No existe ninguna definición totalmente satisfactoria de enfermedad orgánica. Tradicionalmente se considera enfermedad a cualquier alteración de la estructura o de la función del organismo, con un deterioro de funciones, un descenso de las capacidades o del bienestar. No siempre resulta fácil la distinción, ¿una persona con dolor de cabeza está enferma o sólo sufre una molestia pasajera?, ¿a partir de cuántos centímetros de estatura ya no se es una persona baja sino que se padecen rasgos de enanismo? El criterio de sufrimiento tampoco es infalible; existen enfermedades muy graves que cursan sin dolor. En psiquiatría el problema es aún más complejo, pues existen serias dolencias que producen al paciente una sensación de bienestar y felicidad e incluso un aumento real de sus capacidades normales (por ejemplo, una fase maníaca, en la que están más alegres, más activos y con mejor memoria, etc.), pese a lo cual están enfermos.
La gradación entre «normal y anormal» se desliza por una pendiente continua en la que es muy difícil marcar el límite, tal como sucede, por ejemplo, entre los niveles de inteligencia. Al criterio de «enfermedad» hay que emparejar el de «variantes de la normalidad», por ejemplo, un tímido o un aprensivo. En el momento en que esta variante, por su intensidad, es perturbadora para la vida personal, familiar o social del individuo podemos de nuevo hablar de «enfermedad». El sentido común lleva a aceptar la definición más práctica: enfermedad psíquica es todo lo que provoca una alteración o anomalía del pensamiento, de sus sentimientos, de las emociones, de la conducta de las relaciones interpersonales y de la adaptación social y profesional, sobrevenida patológicamente.
La definición de psíquicamente normal es tan difícil y arbitraria como la de «anormal». Hay tres criterios.
a) Normalidad, como salud: sería «normal» todo el que esté «sano», o sea que no presente síntomas de anormalidad. Con este criterio se delimita, mejor o peor, lo que puede considerarse como «razonablemente normal», pero no aclara cuál es el estado óptimo, la meta ideal.
b) Normalidad, como utopía: a su delimitación tienden especialmente las escuelas de psiquiatría dinámica, pues con su técnica no pretenden sólo la desaparición de los síntomas que preocupan al enfermo, sino una reestructuración de toda la personalidad. La «salud mental» es para ellos una situación ideal que describen como «la combinación armoniosa de las diversas estructuras mentales, que culmina en un funcionamiento óptimo».
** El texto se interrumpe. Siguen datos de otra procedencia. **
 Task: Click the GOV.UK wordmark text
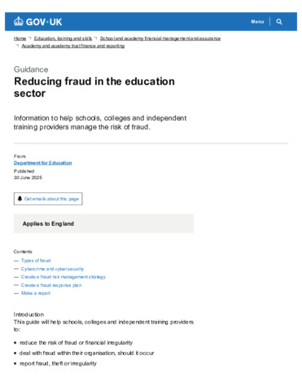point(44,22)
c) Normalidad, como proceso: es el criterio de las ciencias sociales y de conducta; más que un análisis de las capacidades o déficit que presenta el sujeto en un momento determinado, valoran la capacidad de adaptación y la madurez de los esquemas de respuesta y de adecuación de la conducta a largo plazo.

La psiquiatría clásica considera auténticas «enfermedades» mentales sólo a las que son consecuencia de malformaciones o enfermedades somáticas. Suelen tener diferencias cualitativas con el psiquismo normal, no sólo un aumento anómalo de algo que todos tienen. Por ejemplo, el pensamiento sonoro, las alucinaciones visuales o las ideas delirantes no existen en la persona normal, quien las tiene presenta diferencias «cualitativas»; estas enfermedades se denominan psicosis. Todas las restantes entidades clínicas psiquiátricas son «variantes del modo de ser psíquico», y comprenden las neurosis, las psicopatías y las disposiciones anormales de la inteligencia.